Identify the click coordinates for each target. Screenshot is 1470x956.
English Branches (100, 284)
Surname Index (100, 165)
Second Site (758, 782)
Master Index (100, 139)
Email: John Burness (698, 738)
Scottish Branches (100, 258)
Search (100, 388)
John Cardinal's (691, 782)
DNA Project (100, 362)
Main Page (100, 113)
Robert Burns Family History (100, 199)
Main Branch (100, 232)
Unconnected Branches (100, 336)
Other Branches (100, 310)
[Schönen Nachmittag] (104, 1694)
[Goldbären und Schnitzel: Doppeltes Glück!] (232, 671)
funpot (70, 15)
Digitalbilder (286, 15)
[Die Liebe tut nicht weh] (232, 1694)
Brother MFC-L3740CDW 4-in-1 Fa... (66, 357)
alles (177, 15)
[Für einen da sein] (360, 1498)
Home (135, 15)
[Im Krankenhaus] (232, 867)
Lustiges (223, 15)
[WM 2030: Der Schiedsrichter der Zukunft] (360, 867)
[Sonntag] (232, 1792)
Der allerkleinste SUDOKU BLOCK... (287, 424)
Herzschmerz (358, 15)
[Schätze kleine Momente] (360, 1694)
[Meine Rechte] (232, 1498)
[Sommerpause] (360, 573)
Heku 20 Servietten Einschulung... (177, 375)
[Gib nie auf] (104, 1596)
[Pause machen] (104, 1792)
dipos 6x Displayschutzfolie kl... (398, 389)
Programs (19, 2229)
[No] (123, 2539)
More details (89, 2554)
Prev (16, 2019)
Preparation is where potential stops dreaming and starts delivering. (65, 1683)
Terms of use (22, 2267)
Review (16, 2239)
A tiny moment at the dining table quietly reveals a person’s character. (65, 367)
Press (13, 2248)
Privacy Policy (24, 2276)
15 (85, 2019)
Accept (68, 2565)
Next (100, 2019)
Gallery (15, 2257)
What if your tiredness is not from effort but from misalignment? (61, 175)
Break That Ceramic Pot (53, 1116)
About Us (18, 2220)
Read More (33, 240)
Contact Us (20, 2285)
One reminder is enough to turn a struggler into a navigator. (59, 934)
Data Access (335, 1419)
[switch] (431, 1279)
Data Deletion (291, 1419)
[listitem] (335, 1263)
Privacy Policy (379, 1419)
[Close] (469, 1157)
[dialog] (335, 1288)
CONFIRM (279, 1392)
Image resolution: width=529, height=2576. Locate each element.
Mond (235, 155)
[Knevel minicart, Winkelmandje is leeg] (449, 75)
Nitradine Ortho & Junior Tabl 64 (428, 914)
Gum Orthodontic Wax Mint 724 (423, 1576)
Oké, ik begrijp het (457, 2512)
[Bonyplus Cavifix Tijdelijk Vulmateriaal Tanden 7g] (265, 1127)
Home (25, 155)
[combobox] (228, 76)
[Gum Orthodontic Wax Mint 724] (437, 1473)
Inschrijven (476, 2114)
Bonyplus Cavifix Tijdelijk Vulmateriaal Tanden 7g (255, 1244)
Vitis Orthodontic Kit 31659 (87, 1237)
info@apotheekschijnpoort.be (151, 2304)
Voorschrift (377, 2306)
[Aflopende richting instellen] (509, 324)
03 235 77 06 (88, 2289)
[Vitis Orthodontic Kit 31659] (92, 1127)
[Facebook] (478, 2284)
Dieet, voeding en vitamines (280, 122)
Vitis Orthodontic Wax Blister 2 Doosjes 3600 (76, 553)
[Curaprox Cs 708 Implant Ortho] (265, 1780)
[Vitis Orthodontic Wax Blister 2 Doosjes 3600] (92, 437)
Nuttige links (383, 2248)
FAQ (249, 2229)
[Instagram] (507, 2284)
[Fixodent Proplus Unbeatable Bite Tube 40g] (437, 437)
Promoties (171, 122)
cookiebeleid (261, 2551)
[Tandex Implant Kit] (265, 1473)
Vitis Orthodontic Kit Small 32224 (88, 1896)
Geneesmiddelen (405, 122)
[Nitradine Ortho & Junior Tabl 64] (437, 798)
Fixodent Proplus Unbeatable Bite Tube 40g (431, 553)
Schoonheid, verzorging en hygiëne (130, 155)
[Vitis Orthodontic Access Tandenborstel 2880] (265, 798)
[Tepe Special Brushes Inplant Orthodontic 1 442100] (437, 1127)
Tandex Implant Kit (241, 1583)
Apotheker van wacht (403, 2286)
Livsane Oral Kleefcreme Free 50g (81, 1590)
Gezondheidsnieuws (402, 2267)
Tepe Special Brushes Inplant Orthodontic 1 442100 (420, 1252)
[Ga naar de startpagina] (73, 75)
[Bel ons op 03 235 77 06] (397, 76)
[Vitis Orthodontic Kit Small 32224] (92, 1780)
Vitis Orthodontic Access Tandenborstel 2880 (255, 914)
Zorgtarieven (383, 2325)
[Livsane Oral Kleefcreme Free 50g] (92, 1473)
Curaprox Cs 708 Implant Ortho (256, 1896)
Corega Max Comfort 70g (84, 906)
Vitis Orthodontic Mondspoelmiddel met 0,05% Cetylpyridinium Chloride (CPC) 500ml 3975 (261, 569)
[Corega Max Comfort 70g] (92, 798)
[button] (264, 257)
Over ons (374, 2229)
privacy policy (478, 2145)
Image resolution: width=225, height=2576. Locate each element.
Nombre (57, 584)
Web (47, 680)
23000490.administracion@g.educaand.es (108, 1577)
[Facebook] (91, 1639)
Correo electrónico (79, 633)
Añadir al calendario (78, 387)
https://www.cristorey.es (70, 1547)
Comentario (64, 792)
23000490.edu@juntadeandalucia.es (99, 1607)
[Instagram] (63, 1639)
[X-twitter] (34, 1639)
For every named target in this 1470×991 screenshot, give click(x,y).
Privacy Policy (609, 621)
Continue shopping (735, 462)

▶ Task item
Starting at the line that contains "Tepe Special Brushes Inplant Orthodontic 1 442100 (420, 1252)", retype each line through the last one in the records, both included, and add nothing.

▶ Answer section
Tepe Special Brushes Inplant Orthodontic 1 442100 (420, 1252)
[Ga naar de startpagina] (73, 75)
[Bel ons op 03 235 77 06] (397, 76)
[Vitis Orthodontic Kit Small 32224] (92, 1780)
Vitis Orthodontic Access Tandenborstel 2880 (255, 914)
Zorgtarieven (383, 2325)
[Livsane Oral Kleefcreme Free 50g] (92, 1473)
Curaprox Cs 708 Implant Ortho (256, 1896)
Corega Max Comfort 70g (84, 906)
Vitis Orthodontic Mondspoelmiddel met 0,05% Cetylpyridinium Chloride (CPC) 500ml 3975 (261, 569)
[Corega Max Comfort 70g] (92, 798)
[button] (264, 257)
Over ons (374, 2229)
privacy policy (478, 2145)
Image resolution: width=225, height=2576. Locate each element.
Nombre (57, 584)
Web (47, 680)
23000490.administracion@g.educaand.es (108, 1577)
[Facebook] (91, 1639)
Correo electrónico (79, 633)
Añadir al calendario (78, 387)
https://www.cristorey.es (70, 1547)
Comentario (64, 792)
23000490.edu@juntadeandalucia.es (99, 1607)
[Instagram] (63, 1639)
[X-twitter] (34, 1639)
For every named target in this 1470×991 screenshot, give click(x,y).
Privacy Policy (609, 621)
Continue shopping (735, 462)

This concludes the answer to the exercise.